2.) I think that the best database for this would be: <snipped/>
That looks like a reasonable schema. As you've discovered, separating the credentials tables gives you the greatest flexibility.
3.) Should I create my own providers (MembershipProvider, ProfileProvider, RoleProvider)?
MembershipProvider certainly doesn't fit OpenID very well. If you were only supporting OpenID login I'd say throw it out and don't bother implementing your own. The RoleProvider works perfectly with OpenID so that's a keeper. I've heard from others that ProfileProvider needs a MembershipProvider in order to function. I don't know if that's true. But ProfileProvider requires that you use the ASP.NET Membership SQL database schema, which I think is poor if you can write your own db schema which you've done.
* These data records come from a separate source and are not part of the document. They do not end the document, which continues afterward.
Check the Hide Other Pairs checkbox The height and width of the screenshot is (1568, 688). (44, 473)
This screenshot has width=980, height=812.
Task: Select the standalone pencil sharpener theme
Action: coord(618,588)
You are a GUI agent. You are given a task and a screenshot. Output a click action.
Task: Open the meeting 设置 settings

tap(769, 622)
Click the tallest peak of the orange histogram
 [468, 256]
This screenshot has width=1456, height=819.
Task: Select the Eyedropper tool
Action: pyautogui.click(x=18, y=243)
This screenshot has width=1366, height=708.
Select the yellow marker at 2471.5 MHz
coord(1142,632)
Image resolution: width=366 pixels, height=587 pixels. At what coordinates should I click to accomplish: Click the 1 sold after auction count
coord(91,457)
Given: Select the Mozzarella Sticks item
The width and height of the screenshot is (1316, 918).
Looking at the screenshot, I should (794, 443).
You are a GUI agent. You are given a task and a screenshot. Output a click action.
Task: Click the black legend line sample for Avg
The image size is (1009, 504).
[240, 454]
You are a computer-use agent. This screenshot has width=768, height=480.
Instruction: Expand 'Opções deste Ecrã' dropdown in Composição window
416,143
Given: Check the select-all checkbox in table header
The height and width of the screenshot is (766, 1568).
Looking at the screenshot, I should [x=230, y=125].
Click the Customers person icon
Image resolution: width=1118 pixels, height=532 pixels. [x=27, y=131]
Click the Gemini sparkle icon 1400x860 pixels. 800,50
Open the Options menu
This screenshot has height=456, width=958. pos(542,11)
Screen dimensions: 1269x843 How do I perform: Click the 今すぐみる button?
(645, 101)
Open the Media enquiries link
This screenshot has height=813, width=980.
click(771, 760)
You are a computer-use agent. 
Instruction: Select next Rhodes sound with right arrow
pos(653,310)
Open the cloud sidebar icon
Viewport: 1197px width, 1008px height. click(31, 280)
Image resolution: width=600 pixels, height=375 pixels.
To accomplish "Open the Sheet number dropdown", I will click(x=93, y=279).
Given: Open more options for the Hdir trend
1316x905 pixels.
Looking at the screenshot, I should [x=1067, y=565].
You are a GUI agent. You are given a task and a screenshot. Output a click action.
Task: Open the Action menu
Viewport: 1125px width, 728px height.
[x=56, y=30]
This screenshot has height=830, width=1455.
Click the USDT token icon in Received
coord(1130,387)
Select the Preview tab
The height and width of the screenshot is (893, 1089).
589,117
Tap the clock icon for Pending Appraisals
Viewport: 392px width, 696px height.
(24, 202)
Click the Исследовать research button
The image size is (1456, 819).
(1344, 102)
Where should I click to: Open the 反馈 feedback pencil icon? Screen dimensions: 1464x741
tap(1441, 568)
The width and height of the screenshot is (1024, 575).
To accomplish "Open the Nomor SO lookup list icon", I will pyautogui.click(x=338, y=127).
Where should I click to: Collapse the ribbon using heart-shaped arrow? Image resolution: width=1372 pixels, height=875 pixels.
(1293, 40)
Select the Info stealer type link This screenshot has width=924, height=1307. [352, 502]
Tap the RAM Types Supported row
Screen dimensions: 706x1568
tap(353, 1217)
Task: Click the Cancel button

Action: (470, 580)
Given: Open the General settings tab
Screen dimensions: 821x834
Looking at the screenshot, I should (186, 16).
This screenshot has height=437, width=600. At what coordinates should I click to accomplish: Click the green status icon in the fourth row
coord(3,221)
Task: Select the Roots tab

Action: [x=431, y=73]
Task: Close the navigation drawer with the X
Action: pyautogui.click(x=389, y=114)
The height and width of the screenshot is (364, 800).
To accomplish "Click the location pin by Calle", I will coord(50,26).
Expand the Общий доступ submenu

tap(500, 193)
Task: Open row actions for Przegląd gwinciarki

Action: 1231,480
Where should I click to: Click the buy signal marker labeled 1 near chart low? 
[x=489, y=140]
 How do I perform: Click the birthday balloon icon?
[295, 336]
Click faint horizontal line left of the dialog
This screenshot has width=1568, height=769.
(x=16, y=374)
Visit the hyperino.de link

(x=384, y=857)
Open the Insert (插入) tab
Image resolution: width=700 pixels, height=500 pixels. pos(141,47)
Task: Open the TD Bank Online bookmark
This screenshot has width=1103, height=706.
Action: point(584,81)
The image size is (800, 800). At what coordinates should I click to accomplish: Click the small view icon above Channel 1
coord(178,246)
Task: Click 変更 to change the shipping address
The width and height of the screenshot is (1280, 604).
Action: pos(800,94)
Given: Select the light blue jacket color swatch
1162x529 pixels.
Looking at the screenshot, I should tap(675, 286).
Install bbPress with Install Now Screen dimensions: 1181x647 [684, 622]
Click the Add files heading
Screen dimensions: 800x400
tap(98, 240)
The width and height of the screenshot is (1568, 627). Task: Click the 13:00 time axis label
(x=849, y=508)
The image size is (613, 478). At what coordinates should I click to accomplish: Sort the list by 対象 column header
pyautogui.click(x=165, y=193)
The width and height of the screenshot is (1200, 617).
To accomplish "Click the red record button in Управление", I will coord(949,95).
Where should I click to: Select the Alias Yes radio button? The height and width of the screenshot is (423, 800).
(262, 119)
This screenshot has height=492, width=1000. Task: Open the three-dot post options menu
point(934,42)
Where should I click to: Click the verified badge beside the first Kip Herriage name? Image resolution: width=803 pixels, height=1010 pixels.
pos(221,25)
And if you're writing your own db, storing additional data about your users should be trivial so you shouldn't need the profile provider.
If you go with both username+password and OpenID, then having a MembershipProvider that you implement yourself would likely be possible, but in my experience most MembershipProviders that include any OpenID code are kludgey and even have security holes. So I'd still avoid the MembershipProvider if OpenID has any place in your system.
I wonder...is support for multiple OpenIDs that important. It seems like this is more the role of the OpenID provider. For example, I use ClaimID and I get what essentially amounts to "identify forwarding" (in the sense of email forwarding) so that I can rebind it to different identities. Now I don't rebind providers frequently but a provider could do this (i.e. when you get redirected to their login page they could ask you which identity you'd ultimately like to present). So the question is...is this really the applications job to implement?